Massive transfusion is defined as the transfusion of 10 or more units of blood within a 24-hour period. The Massive Transfusion Protocol (MTP) is designed to meet the needs of an actively bleeding patient requiring multiple blood components.
1. The MTP leader (trauma surgeon or designate) activates the MTP.
2. When possible, obtain a blood sample before the transfusions begin. This will allow for the proper identification of the patient’s blood type. If it is not possible to obtain the specimen before the transfusions begin, obtain the specimen as soon as possible before many units have been given.

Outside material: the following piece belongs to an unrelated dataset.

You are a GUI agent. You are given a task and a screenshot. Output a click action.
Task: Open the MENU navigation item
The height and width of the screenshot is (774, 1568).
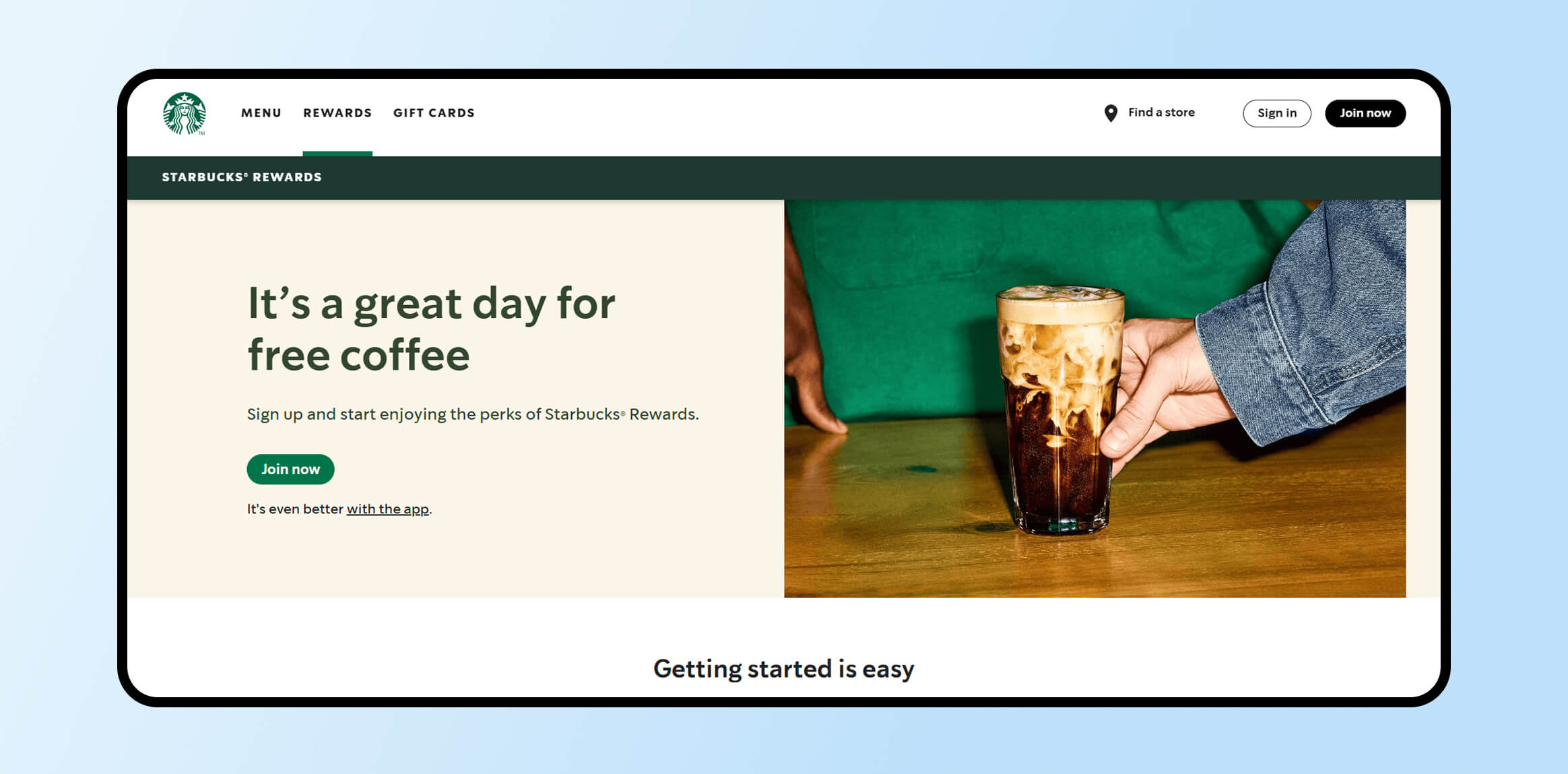[261, 113]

3. The laboratory provides a combination of 4 RBCs and 4 FFPs every 30 minutes and an Apheresis Platelet every hour during the MTP. Refer to the “Emergency Issue, Request for Uncrossmatched Blood” protocol.

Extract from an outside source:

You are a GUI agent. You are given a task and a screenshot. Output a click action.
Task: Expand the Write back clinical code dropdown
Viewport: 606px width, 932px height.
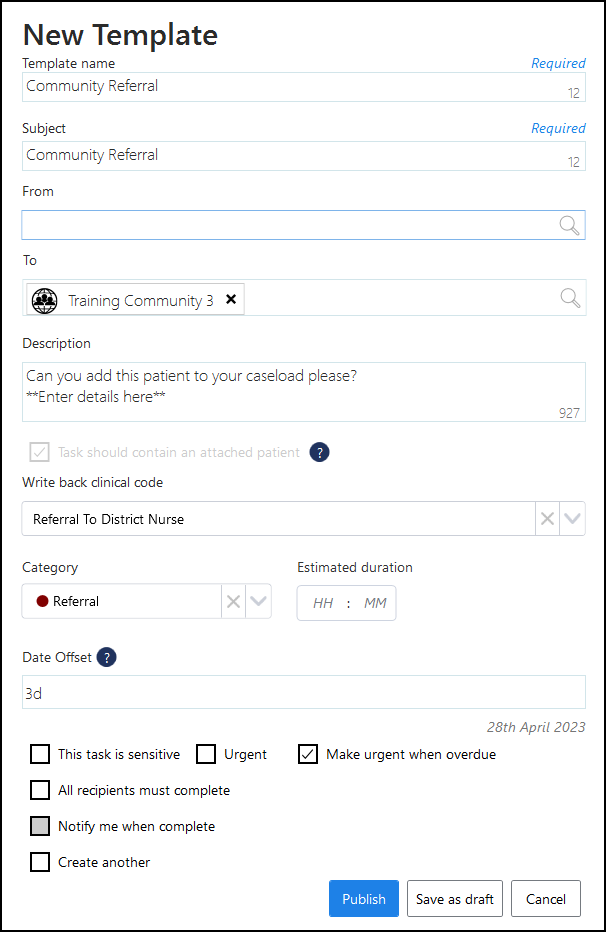572,519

A. Immediately following the initiation of an MTP, 4 RBCs will be delivered to the transfusion site in a transport container followed by 4 FFPs upon thawing.
Note: FFP will not be kept thawed in anticipation of activation of an MTP but will be thawed upon activation.
B. The blood banker calls Surgery (or Emergency Room) and asks the MTP leader if the MTP is to continue.
C. If the MTP is to continue 4 RBCs, 4 FFPs and 1 Apheresis platelet will be delivered to the transfusion site in the next 30 minutes.
D. Continue this pattern until the MTP is terminated or modified by the MTP leader. Modifications may include changing the quantities and/or ratios of the components as may be clinically indicated.
4. Universal donor RBC (O Negative) and FFP (AB) will be used until the recipient’s blood type has been established and group and type specific components can be obtained.
A. If supplies are strained, Rh positive blood may be given to Rh negative males or females beyond child-bearing age or who cannot otherwise become pregnant.
B. If Rh positive blood must be given to a Rh negative female of child-bearing age consult a pathologist regarding Rh Immune Globulin treatment.
5. It is not necessary to retest any patient specimen within the 3 day outdate of the original specimen. The original specimen should be used for subsequent crossmatching until the specimen is exhausted.
1. AABB Technical Manual. Current edition.
2. AABB Standards for Blood Banks and Transfusion Services. Current edition.